Angela Kroemer Mortgage Professional

Angela Kroemer Mortgage Professional
1.250.650.4182

Friday, October 26, 2012

Mortgage prepayment: Know your options





Overview
Mortgage prepayment refers to paying more than the regular mortgage payments you have agreed to pay in your mortgage contract.
Examples of prepayment:
  • increasing the amount of your regular mortgage payments
  • making lump-sum payments to reduce your mortgage balance
  • paying off your mortgage in part or in full before your term is over.
If your mortgage gives you prepayment privileges, you can save thousands of dollars in interest charges by paying down your mortgage faster.
However, if you have a closed mortgage, your lender will generally require you to pay a charge to make a prepayment that is more than your privileges allow.
Prepayment charges can be costly, so it is important to know when they can apply and how they are calculated. Prepayment charges are sometimes called penalties or breakage costs.
If you have an open mortgage, you can prepay any amount without paying a prepayment charge.
When you shop around for a mortgage, look carefully at the prepayment privileges and charges as you consider your options.
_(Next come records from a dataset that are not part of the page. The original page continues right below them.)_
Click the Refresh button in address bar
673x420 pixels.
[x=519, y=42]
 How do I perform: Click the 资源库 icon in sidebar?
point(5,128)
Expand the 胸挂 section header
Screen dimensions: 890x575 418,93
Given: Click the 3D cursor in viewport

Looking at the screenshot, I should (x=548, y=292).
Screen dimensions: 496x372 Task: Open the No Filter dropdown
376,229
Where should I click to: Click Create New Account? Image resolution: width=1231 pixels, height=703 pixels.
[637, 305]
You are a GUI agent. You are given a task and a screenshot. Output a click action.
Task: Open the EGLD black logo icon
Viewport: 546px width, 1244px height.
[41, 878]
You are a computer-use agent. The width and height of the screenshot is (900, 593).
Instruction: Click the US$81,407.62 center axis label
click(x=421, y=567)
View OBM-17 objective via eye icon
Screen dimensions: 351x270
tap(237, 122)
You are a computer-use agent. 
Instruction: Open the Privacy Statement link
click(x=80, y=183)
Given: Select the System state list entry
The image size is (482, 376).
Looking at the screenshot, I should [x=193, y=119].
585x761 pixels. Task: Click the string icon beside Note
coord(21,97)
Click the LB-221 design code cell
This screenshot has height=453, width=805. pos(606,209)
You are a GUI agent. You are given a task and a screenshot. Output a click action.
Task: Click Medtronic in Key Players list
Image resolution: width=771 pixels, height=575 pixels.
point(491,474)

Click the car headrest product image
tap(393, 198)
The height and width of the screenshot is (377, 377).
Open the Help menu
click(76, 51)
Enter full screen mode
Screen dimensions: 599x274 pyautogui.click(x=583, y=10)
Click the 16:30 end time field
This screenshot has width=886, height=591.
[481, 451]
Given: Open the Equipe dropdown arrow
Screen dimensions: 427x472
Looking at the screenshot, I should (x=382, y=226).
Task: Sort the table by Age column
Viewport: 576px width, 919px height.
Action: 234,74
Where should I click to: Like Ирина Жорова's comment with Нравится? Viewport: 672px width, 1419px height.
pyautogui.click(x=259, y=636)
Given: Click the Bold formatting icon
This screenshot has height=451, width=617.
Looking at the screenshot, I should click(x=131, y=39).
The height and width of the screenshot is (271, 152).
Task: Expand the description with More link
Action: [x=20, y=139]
What are prepayment privileges?

Prepayment privileges are terms of your mortgage contract that allow you to pay an amount toward a closed mortgage on top of your regular payments, without triggering a prepayment charge.
For example, each year, your privileges might allow you to:
  • make a lump-sum payment up to 15 percent of the original mortgage amount, and
  • increase your regular payments by up to 15 percent.
Privileges vary from lender to lender. Generally, if you do not use a privilege, you cannot carry it over to the next year.

Example: Savings using prepayment privileges

Farah received a raise which allowed her to save $20,000. She wants to use it to make a prepayment on her mortgage at the beginning of the second year.
  • Mortgage amount: $200,000, amortized over 25 years
  • Prepayment privileges: lump-sum payment of up to 10% of original mortgage amount allowed once a year
  • Assumptions: for this example, the interest rate will be 5.45% for the entire 25-year mortgage.
    (In reality, interest rates are only valid for the length of a fixed-rate term and will likely change.)
By using her privileges, Farah can make a lump-sum payment of $20,000. This prepayment will reduce the amount of interest Farah will pay over the life of the mortgage by more than $44,000. She will be able to pay off her mortgage over four years sooner.
You can use the Mortgage Calculator to find out how much you can save by making prepayments.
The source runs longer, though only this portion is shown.